Marcy: And it’s only internal to your site. So it’s not going off and trying to fetch things on other websites. But it seems to work pretty well. I know some users are actively looking for ways, like you actually have to opt out of some of these things. At least routing, not using the pre-fetching. You just use regular anchor tags. And then you don’t really get that functionality. It’s pretty easy to use something else. But some of the discussions we’re having are around client side routing, and how to make that the best it can be. And so, that’s a really interesting space too.

Drew: How closely do you have to work within the Gatsby ecosystem in terms of if I wanted to have my own link component? Would that be completely fine, I wouldn’t be fighting against Gatsby to do that sort of thing?
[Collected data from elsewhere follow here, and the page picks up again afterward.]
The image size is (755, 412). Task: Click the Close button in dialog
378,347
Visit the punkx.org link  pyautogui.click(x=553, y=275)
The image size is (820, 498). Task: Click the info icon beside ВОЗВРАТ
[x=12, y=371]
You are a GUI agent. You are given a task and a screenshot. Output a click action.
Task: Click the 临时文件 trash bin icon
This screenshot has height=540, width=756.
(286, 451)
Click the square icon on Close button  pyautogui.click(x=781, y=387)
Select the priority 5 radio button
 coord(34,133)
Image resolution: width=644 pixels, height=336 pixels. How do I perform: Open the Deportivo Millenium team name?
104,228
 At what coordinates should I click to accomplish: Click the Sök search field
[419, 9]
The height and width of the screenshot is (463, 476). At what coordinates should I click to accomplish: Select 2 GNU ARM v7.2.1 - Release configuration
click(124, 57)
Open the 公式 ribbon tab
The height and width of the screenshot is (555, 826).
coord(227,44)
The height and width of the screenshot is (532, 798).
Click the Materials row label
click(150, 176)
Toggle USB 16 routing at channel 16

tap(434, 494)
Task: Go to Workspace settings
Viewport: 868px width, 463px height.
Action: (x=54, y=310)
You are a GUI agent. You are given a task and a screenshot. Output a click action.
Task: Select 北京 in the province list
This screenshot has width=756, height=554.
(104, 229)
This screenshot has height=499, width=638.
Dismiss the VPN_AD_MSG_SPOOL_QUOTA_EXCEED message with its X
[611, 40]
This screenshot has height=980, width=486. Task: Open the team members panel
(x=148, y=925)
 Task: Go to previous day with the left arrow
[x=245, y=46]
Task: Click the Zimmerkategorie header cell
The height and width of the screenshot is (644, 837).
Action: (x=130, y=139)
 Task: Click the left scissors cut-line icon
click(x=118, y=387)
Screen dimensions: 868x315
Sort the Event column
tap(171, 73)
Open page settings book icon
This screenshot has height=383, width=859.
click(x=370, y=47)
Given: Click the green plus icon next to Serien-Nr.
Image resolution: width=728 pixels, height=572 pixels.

Marcy: No, you could slot in whatever components you want, as long as they work with the React runtime. That’s really the beauty of it. Anything you could put in a React app, you could put in a Gatsby app. There’s even a pre-React plugin. So, there are some alternatives to working with Gatsby. But I love how you can pull in whatever, off the shelf components that you want to use or write your own.

Marcy: And I think that flexibility is what people really enjoy. There is the caveat of it uses the React runtime. And so, you have to be okay with using react or using this pre-React plugin. But personally, I really like react and JSX for working with accessibility and templates, especially with React hooks. So, being able to use the hut in my Gatsby site is just so cool. I really like it.

Drew: And how’s the process of building a Gatsby site that’s presumably a node module that you can just install and you would do a build like you would with any other static site generator?

Marcy: Yes. There is a CLI that you install globally. And I guess it’s whether you want to install it globally. That’s what we recommend, because then you can run it from any directory on your computer, but it will pull down whatever you need to build a Gatsby site. And then you can add on, say you wanted to use WordPress as a headless CMS or some other content source.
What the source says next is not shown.